Under the Pennsylvania statute, Allan could use and introduce into evidence Bob’s mischief and thereby seek to “set aside” the putative settlement agreement — the purported “confidential settlement agreement and mutual general release” — that was “reached as a result of [Bob's] fraudulent communication.” The law of contracts and the law of agency may be impediments, but at least Allan can present the facts.

Second, and more fundamentally, the Pennsylvania statute probably does not “protect” Bob’s pre-mediation session communications with Allan in the first place.

The statute defines a “mediation communication” as “a communication, verbal or nonverbal, oral or written, made by, between or among a party, mediator, mediation program or any other person present to further the mediation process when the communication occurs during a mediation session or outside a session when made to or by the mediator or mediation program.”

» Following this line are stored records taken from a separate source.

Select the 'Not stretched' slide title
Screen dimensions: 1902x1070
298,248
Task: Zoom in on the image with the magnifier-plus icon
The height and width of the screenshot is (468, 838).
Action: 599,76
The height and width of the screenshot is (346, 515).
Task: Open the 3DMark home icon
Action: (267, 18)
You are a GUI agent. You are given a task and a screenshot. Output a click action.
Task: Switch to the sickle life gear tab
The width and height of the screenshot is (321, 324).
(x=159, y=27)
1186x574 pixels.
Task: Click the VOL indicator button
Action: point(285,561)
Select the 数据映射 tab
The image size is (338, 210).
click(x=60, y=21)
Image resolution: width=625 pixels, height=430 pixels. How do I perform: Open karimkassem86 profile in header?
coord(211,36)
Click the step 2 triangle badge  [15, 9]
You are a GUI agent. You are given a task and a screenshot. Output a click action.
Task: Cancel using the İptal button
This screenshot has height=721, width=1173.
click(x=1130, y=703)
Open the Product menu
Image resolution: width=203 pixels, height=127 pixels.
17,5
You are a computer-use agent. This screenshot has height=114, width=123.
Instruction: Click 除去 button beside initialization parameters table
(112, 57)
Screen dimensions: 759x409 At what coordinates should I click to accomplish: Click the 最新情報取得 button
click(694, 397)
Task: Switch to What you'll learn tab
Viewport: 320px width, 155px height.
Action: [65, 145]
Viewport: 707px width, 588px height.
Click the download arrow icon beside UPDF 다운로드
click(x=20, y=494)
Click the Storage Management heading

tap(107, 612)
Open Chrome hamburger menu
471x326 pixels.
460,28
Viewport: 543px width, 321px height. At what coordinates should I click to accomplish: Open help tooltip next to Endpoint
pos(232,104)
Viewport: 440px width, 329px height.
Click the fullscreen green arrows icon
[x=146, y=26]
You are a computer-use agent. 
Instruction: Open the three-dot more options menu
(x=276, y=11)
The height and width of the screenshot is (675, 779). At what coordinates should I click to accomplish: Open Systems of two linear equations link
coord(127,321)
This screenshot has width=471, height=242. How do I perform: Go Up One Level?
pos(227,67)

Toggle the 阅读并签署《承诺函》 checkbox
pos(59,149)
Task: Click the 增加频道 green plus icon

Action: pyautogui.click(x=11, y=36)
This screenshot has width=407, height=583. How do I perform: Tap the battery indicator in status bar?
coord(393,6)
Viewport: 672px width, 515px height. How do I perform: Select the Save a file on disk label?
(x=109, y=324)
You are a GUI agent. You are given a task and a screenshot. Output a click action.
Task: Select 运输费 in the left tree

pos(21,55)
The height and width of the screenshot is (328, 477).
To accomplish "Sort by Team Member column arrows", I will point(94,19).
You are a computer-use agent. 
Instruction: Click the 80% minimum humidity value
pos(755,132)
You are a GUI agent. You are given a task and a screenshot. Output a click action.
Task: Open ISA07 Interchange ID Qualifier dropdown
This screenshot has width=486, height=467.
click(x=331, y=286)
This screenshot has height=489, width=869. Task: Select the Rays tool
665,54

Bob’s assertion that he spoke to Allan the day before the mediation started — outside the presence of the mediator — does not confer privileged status on communications and documents shared only by Bob and Allan, and not involving the mediator. Reason: Communications between the parties or between a party and his or her lawyer, and not involving the active participation of the mediator, are not privileged.

Bottom line: Bob should have followed his childhood fantasies and set up shop in California. •

Charles F. Forer is a member in the Philadelphia office of Eckert Seamans Cherin & Mellott, where he practices all types of alternative dispute resolution, both as a neutral and as counsel to parties engaged in ADR. He is a former co-chair of both the Philadelphia Bar Association’s alternative dispute resolution committee and the fee disputes committee. Contact him at 215-851-8406 or cforer@eckertseamans.com.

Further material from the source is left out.